Au moment où le Département de la sécurité intérieure des États-Unis annonçait son intention de mettre au point des techniques médico-légales pour désanonymiser les transactions en cryptocurrency, MasterCard s’est lancée dans l’aventure avec des plans pour faire exactement le contraire.
Rendre anonyme les transactions électroniques
Selon une demande de brevet récente, le fournisseur d’infrastructure de paiement souhaite rendre anonyme les transactions électroniques via une chaîne de blocage
Le brevet explique comment le système masquerait l’origine et le montant des fonds impliqués dans une transaction donnée.
L’idée de MasterCard sonne un peu comme un mixeur ou un gobelet – un système souvent utilisé par les cybercriminels pour blanchir l’argent.

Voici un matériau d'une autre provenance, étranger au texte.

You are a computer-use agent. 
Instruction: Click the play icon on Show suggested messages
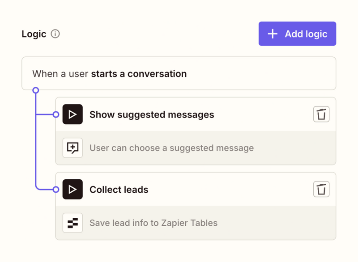click(x=72, y=114)
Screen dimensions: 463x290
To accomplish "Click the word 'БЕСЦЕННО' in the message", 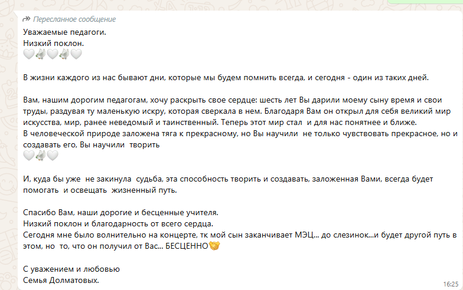I will click(187, 246).
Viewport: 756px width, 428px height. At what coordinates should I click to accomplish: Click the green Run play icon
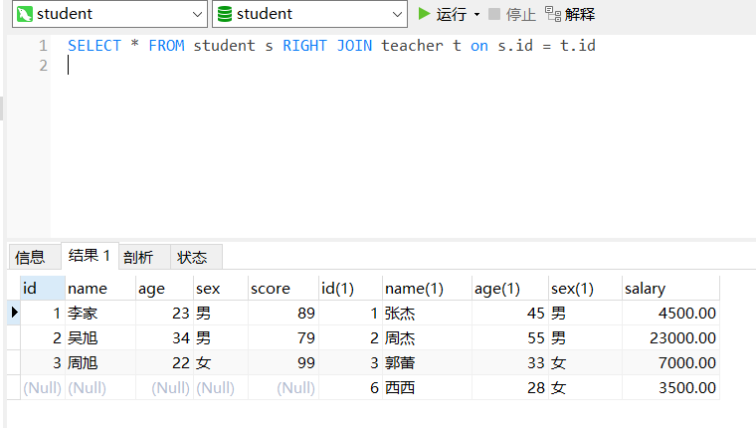(x=425, y=14)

Effectivement, il fonctionne en fournissant une adresse primaire pour une transaction, cette adresse stocke ensuite les données de la transaction, y compris le montant et l’adresse de destination finale.
Une nouvelle transaction et signature numérique est créée, avec une nouvelle clé privée. Cette nouvelle transaction est responsable de s’assurer que les fonds parviennent à la personne désirée.
Par conséquent, lorsque vous recevez des fonds, l’adresse de l’expéditeur sera associée au système MasterCard, et non l’identité de l’expéditeur.
Il est également possible de rendre anonymes les montants des transactions en découpant une transaction en plusieurs parties. Ceci obscurcit encore plus une transaction en anonymisant le montant transféré.
Il convient toutefois de noter que MasterCard n’indique pas spécifiquement que ce système sera utilisé pour les transactions en cryptocurrency.
Rendre anonymes les paiements
La demande de brevet utilise le terme transaction de manière assez ambiguë. Il est possible que ce système puisse être utilisé pour rendre anonymes les transactions financières. Cependant, je ne vois pas beaucoup de gouvernements se rallier à cette idée.
Même s’il ne faut pas oublier que les brevets ne portent pas toujours leurs fruits, il pourrait s’agir d’un changement de pouvoir de MasterCard qui empêcherait quiconque d’effectuer d’abord un système de transactions numériques anonymes.
En effet, ce n’est pas la première fois que MasterCard dépose un brevet fondé sur une chaîne de blocage. Récemment, le fournisseur de paiement a également enregistré une demande de brevet pour un système permettant d’accélérer les transactions cryptocurrentielles.
Conséquences techniques et réglementaires à anticiper
Au-delà de l’idée d’anonymisation, il faut examiner les compromis techniques inhérents à toute solution de protection de la vie privée appliquée aux paiements numériques. Des approches comme les preuves à divulgation nulle de connaissance (ZKP), la cryptographie homomorphe, la tokenisation ou encore des réseaux d’obfuscation tiers (mixnets) offrent des voies différentes pour préserver l’anonymat tout en conservant une forme de vérifiabilité. Ces mécanismes impliquent des enjeux de confidentialité, traçabilité et conformité : la mise en œuvre peut affecter la scalabilité du réseau, augmenter la latence des transactions et nécessiter des ressources de calcul plus élevées au niveau des nœuds. Par ailleurs, des notions comme l’interopérabilité entre registres distribués, la gestion des clés dans des portefeuilles déterministes et la capacité à produire des preuves d’intégrité horodatées deviennent critiques pour assurer une auditabilité technique sans compromettre le secret des montants ou des contreparties.
Sur le plan réglementaire et opérationnel, l’émergence de mécanismes d’anonymisation soulève des questions sur la conformité aux cadres de lutte contre le blanchiment et le financement du terrorisme (LBC/FT), la responsabilité des prestataires de services de paiement et la possibilité d’introduire des dispositifs de divulgation sélective ou d’« audit à la demande ». La cohabitation entre portefeuilles custodiaux et non-custodiaux, les obligations de conservation des logs, les mécanismes d’alerte et les outils d’analyse forensique devront être repensés pour concilier vie privée et contrôle. Enfin, ce débat technique et politique appelle une gouvernance transparente, des standards ouverts et des tests d’interopérabilité afin d’évaluer les impacts sur la fiscalité, la pénétration du marché et la confiance des usagers. Pour un regard citoyen et des pistes de mobilisation, voir le site Femmes En Colère.